Saturday, August 20, 2005

What a Load of....

Over at TPMCafe, while also making some credible arguments against a workplace construct of "comparable worth", Michael Lind has shared thoughts that ought to make him blush and cringe....
The theory of comparable worth held that "male jobs" were remunerated better than "female" jobs. This was true during the era of the "breadwinner wage" for the male household head that prevailed in some sectors (with the support of labor organizers like the Irish-American activist Mother Jones and most progressives, I should add) between World War I and the 1960s.
Quite the red herring - if people Lind considers to have been "progressives" supported a concept in the past, it somehow becomes wrong for progressives to take a different stance in the present. I wonder how Lind would come down on the Republican party, the "Party of Lincoln", were it to take a stance on the equality of the races that differed from Lincoln's. Times change, the world moves forward, and progressives aren't stuck in Lind's fictitious past.
Most progressives and pro-labor liberals thought that employers should pay married men enough money for them to support a family, so that their wives could raise their children at home in comfort; it is only since the Sixties that many American liberals, inspired by what strikes me as unconscious elite class bias, have preferred the idea of warehousing infants shortly after birth in collective baby-kennels so that their mothers can join their fathers as wage slaves toiling in mostly-unfulfilling and poorly paid service sector jobs.
Ah yes, the good old days, when only men had to work as wage slaves in unfufilling jobs. What is this, but a load of... utter claptrap. This is how he characterizes advocacy for equal rights in the workplace, the right to work outside the home, the right to equal footing with men, and efforts to ensure the availability of quality child care?

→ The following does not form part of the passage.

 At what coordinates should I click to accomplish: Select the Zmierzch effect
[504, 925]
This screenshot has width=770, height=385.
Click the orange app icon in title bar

Upon what planet was it, that women weren't working in those unsatisfying, menial positions (even if, in Lind's mind, as part of a "better world" where they could be paid less than men and fired upon marriage) prior to the 1960's? The trend of women entering the workforce began much sooner than 1960. For 1920, "American women in the paid workforce: 23.7% of all women; 46.4% of unmarried women; 9% of married women"; for 1940, "25.8% of all women; 45.5% of unmarried women; 15.6% of married women"; and by 1960, "34.5% of all women; 42.9% of unmarried women; 31.7% of married women". If your notion of "life before 1960" comes from watching television, you are apt to share Lind's misconceptions. But the trends that continued through the 1960's and 1970's began much sooner, and it is naive to suggest that this trend was dictated primarily by choice and not by need.
Inspired by "maternalist feminism," the breadwinner wage system was not so much anti-female as anti-bachelor; it was intended to force unmarried men to subsidize mothers of young children. It was reinforced by customs like the firing of female school-teachers when they got married; the theory was that their husbands would support them and the job should go to an unmarried woman who needed the money.
More accurately, being a school teacher was one of very few jobs which were open to single women and, during the period of time when single women were summarily fired upon marriage, single men received higher pay for exactly the same work. Is he ignorant of the fact that single men worked as teachers during that era? Is he ignorant of the fact that his example contradicts his larger thesis about equal pay for equal work? Probably.
(Note: it seems to me that nonsexist programs to allow both parents to take turns spending a few years with their infant children at home if they chose would be better than baby-kennels for the masses and lower-class nannies for the classes, but that's another subject).
That assumes that parents have the economic opportunity for one parent to stay at home, whether consistently or in alternation with the other parent, during their children's infancy. And if "lower class nannies" are as horrible as daycare, why doesn't he take on the "classes" which have relied upon lower class nannies for centuries, and continue to do so?


  1. The "breadwinner wage system" was inspired by feminism? Good grief.

  2. He said "maternalist feminism". Perhaps he means the same sort of "feminist" system seen in many cultures which practice female genital mutilation, or along the lines of the fictional system described in Margaret Atwood's "The Handmaid's Tale".

  3. I was just awed at the notion that forcing women out of their jobs, and making their economic well-being entirely dependent on a man, is some kind of "feminism." I guess it's easier than admitting that the "non-feminist" system is the one that advocates turning men into meal tickets.